Мои думы прервались щелчком засова. Спустя секунды в помещение вошел Николин. Он был на коне, чего уж греха таить. Вид вылизанный, отутюженный, с иголочки. На лице блуждала победоносная улыбка. Как удачно, как все удачно у него складывалось. И босса предать, и найти козла отпущения. Я сидела на полу, прижимая исцарапанные ноги к груди. Невидящим и заплаканным взглядом смотрела на дорогие туфли, сверкающие как для парада.
– Поднимайся, замарашка.
Настолько человек подлый, настолько и изворотливый. Уж.
Подняться удалось с трудом, ноги затекли и стали деревянными. Невесть откуда взявшиеся занозы впивались в мягкую кожу и безумно саднили, но я уверенно шла вперед. Что меня там ждало? В худшем кошмаре не могла себе вообразить.
Точно не такое. В небольшой гостевой стоял Арслан. Спиной ко мне, напряженный и осунувшийся. Курил. Все помещение было насквозь пропитано дымом. Он душил, рвал глотку. Каждый глоток воздуха давался с трудом. Я едва смогла различить все, что окружало меня.

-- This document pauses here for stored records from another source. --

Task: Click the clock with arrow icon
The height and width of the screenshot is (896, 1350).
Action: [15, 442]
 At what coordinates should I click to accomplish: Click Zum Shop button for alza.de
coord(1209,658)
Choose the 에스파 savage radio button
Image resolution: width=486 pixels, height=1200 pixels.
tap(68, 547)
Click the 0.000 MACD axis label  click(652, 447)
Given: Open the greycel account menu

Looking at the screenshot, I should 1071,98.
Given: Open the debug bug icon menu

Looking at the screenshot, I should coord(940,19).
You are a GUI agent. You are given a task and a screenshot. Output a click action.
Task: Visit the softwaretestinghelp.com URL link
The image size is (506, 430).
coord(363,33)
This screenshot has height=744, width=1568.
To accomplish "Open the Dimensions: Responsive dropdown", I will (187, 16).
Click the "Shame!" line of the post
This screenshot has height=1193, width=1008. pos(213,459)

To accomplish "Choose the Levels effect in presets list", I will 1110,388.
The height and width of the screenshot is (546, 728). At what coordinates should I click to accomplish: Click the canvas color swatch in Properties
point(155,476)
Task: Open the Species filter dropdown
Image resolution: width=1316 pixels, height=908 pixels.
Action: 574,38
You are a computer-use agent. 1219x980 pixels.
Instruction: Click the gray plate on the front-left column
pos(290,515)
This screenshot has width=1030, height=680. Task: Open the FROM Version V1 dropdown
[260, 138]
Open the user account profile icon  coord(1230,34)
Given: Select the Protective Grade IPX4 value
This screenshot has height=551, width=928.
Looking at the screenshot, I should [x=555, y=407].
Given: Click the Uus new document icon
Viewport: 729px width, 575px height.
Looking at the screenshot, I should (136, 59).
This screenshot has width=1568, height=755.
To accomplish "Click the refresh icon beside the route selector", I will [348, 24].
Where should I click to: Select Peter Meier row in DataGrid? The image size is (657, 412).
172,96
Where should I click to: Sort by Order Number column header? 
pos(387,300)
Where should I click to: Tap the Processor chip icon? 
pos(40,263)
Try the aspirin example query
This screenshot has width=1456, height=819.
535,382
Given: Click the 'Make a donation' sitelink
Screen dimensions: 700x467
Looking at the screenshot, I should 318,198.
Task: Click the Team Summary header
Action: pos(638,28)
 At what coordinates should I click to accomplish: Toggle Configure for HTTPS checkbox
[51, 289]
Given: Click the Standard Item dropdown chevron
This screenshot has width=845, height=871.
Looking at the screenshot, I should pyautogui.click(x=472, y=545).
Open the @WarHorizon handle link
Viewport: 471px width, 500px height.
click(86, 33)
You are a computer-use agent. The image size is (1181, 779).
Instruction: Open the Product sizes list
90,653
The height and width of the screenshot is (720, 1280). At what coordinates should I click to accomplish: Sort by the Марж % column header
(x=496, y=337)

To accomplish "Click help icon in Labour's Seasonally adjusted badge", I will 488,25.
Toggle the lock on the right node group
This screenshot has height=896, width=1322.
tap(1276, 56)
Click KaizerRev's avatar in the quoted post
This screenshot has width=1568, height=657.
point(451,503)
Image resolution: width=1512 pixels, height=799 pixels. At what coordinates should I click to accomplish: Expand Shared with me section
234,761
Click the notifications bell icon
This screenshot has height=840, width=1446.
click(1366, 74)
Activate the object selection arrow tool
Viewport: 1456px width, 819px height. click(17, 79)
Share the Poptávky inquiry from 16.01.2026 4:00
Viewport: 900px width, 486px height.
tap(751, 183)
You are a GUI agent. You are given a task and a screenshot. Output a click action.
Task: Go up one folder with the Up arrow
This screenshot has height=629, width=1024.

– Оставь нас, – кинул Николину, но продолжал стоять. Атмосфера сгущалась, давила на меня, я все понимала уже. Все. Достаточно было увидеть его, один взгляд, и все встало на свои места. Он поверил. Но я не сдавалась.
– Арслан, послушай, я слышала, как он говорил по телефону, они искали что-то, потом… – в моем голосе плескалось отчаяние. Я до ломоты в теле хотела мужчине только добра, но факт в том, что у меня не было ни одного доказательства в том, что я права, а лжет именно Николин. Ни одного.
– Рот закрой, – приглушенно, но с такой ненавистью в голосе прошептал, что меня отшатнуло. Рашидов так и стоял спиной ко мне, продолжая глотать едкий дым. Гробить свой организм и спаливать легкие.
– Послушай меня, они что-то взяли у тебя и хотят проверить, и еще они думают убить тебя, пожалуйста…
– В моем кабинете стоят камеры. Ты думаешь, я настолько тупой, что не смог проверить слова Николина? Правда? Я все видел. Пусть ты и спрятала телефон…увиденного достаточно, – Рашидов развернулся ко мне, и я увидела наконец-то глаза. Мертвые. Неживые. Не те, что раньше смотрели на меня с вожделением, обожанием. Сейчас они были полны ненависти, ничем не прикрытой злобы.
– Это не так, – я мотала головой и беззвучно рыдала, а он приближался ко мне. Каждый шаг отдавался болью. Мурашки по коже прошлись табуном. Это страх перед неизбежным.
Я жадно осматривала его мощное тело, впитывала в себя, как будто в последний раз. Поднялась к глазам и распалась на части. Снова. Вблизи иначе, вблизи совсем не так бьет ненавистью. Вблизи разочарование сокрушает обухом по голове.
Это ведь и правда мог быть мой последний раз, он не прощает предателей. Он не дает вторых шансов. Надя, он тебя убьет.
– Я никогда не позволял себя вольностей с женщинами. Знаешь почему?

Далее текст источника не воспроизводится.